- [Problem to solve]
Write out the stretch from "According to Charles" through "Behind Me, Ajuga!" in the garden piece about ajuga, keeping every word as it appears.

In the Garden:
Ajuga looks innocently pretty in bloom, but it really has plans to take over the world!
According to Charles Dickens, "Regrets are the natural property of gray hairs." Well, I have lots of those telltale strands, so I guess it's no surprise that I have some garden regrets as well. What I've lived to regret is planting those deceptive beauties with lovely flowers or foliage that seem at first like good garden citizens, but whose goal in life actually turns out to be world domination. These spreaders and seeders turned my head with their good looks. Then I turned my back and they set out to take over the globe. Herewith is my cautionary tale:
Get Thee Behind Me, Ajuga!

- [Extracted data]
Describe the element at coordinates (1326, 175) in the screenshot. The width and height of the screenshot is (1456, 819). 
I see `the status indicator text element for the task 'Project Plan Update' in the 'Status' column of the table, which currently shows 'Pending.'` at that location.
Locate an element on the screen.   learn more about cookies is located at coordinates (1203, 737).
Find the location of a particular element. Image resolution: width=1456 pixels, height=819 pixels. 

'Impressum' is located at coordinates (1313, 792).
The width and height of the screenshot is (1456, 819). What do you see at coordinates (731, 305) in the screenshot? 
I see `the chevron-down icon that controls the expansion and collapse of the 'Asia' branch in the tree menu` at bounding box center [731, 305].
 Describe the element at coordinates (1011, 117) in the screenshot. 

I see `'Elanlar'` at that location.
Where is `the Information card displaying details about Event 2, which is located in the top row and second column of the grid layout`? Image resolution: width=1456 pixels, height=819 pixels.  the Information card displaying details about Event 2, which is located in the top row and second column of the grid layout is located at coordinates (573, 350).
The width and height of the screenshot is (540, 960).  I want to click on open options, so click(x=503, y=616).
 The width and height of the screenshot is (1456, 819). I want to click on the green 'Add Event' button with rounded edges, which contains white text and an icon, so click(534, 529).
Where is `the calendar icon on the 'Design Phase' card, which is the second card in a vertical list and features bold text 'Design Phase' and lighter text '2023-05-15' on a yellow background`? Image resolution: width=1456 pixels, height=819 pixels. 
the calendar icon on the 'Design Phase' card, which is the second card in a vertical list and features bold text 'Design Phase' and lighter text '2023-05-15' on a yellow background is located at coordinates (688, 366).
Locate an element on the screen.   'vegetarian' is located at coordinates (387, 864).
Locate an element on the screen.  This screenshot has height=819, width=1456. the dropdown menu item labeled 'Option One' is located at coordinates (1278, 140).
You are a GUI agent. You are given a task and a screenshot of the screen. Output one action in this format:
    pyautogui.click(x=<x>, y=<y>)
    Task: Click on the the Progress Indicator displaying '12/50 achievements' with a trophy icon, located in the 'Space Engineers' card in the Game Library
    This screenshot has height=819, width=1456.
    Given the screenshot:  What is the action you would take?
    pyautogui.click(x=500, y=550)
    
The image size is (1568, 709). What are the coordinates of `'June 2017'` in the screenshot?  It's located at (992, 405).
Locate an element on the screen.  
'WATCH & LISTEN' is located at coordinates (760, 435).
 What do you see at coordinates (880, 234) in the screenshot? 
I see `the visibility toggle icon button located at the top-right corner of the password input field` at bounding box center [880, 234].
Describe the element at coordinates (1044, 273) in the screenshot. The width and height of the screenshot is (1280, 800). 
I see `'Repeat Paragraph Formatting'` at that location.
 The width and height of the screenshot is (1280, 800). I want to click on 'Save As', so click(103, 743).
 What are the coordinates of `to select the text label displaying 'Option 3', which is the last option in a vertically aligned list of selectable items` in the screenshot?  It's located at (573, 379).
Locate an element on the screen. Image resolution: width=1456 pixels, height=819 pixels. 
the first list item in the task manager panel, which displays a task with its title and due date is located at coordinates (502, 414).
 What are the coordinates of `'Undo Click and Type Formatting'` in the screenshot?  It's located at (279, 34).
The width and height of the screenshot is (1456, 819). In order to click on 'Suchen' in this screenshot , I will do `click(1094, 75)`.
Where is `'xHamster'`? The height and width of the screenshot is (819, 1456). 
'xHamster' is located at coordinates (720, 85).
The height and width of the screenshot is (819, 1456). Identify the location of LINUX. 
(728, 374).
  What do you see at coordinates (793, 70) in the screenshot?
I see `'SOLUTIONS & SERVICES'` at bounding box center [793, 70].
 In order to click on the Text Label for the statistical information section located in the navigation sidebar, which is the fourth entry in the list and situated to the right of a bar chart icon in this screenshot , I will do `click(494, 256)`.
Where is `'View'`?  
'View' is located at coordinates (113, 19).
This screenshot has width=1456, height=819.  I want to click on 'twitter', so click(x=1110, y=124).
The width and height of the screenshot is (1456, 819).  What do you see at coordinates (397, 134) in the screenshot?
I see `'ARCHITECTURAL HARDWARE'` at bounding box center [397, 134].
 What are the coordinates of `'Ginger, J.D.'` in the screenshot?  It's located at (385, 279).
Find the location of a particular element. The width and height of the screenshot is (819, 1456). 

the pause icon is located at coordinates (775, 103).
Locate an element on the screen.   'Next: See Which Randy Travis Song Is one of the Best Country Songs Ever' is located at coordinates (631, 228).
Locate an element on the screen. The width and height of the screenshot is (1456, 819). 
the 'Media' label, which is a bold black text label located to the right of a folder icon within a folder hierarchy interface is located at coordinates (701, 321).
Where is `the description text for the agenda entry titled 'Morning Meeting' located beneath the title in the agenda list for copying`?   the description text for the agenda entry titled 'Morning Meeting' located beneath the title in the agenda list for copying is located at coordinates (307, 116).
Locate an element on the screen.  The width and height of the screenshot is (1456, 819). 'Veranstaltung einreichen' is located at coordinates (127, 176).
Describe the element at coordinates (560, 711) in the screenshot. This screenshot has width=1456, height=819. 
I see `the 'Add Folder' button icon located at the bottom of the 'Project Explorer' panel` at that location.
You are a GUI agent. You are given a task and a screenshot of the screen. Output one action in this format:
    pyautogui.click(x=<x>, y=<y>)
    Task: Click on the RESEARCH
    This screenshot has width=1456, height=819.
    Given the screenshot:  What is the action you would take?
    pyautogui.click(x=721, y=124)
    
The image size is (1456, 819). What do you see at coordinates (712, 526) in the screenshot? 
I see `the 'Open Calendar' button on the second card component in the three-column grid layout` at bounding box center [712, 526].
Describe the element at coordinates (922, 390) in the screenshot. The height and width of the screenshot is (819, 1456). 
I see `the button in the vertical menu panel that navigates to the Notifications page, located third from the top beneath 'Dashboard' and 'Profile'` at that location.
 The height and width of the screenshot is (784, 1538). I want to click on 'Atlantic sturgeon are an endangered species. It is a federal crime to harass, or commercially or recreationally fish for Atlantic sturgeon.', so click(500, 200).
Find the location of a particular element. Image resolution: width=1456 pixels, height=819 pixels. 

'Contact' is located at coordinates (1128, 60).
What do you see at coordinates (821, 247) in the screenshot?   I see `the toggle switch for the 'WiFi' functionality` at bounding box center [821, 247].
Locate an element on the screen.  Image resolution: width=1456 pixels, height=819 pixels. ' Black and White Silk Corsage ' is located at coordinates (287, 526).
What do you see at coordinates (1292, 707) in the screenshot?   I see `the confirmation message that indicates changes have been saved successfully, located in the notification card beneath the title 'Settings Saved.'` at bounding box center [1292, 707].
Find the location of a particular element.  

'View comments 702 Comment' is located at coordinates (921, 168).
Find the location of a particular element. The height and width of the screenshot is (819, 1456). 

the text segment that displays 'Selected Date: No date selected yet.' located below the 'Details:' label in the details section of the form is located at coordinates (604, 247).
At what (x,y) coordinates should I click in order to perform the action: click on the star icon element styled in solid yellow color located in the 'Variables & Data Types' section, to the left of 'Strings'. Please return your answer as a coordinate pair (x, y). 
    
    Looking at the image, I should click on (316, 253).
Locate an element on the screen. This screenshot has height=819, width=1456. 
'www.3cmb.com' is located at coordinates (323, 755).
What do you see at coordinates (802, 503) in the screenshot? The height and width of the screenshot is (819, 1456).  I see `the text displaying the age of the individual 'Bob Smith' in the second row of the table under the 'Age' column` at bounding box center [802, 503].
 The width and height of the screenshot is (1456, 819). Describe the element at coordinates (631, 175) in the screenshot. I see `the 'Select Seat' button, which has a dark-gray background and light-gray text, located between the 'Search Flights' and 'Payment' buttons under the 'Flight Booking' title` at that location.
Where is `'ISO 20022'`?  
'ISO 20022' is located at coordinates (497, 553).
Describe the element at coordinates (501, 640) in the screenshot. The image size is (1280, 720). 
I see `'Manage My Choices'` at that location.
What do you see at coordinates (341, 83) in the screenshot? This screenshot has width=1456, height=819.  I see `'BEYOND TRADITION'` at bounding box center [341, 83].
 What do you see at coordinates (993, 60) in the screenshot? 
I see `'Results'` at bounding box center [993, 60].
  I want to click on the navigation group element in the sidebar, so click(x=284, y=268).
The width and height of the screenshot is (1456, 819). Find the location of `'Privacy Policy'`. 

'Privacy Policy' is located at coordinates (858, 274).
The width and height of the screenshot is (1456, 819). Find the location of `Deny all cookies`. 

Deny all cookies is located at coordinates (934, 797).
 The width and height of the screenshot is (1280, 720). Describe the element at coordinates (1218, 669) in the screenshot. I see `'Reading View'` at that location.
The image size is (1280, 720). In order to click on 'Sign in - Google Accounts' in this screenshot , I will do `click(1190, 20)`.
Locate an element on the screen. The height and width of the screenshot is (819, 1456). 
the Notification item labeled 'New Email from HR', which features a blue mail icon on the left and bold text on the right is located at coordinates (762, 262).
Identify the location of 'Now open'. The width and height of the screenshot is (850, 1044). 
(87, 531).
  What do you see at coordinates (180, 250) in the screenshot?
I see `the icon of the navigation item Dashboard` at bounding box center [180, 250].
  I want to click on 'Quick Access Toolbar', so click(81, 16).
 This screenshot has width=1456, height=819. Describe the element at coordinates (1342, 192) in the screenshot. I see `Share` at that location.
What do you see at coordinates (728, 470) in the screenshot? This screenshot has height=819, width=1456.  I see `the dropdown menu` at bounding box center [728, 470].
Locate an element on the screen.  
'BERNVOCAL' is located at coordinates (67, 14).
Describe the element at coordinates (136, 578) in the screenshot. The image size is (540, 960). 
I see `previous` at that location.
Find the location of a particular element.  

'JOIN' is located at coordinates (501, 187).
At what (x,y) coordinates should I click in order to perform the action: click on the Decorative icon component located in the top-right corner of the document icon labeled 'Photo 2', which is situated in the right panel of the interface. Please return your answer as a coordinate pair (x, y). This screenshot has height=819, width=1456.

- [Solution to this task]
According to Charles Dickens, "Regrets are the natural property of gray hairs." Well, I have lots of those telltale strands, so I guess it's no surprise that I have some garden regrets as well. What I've lived to regret is planting those deceptive beauties with lovely flowers or foliage that seem at first like good garden citizens, but whose goal in life actually turns out to be world domination. These spreaders and seeders turned my head with their good looks. Then I turned my back and they set out to take over the globe. Herewith is my cautionary tale:
Get Thee Behind Me, Ajuga!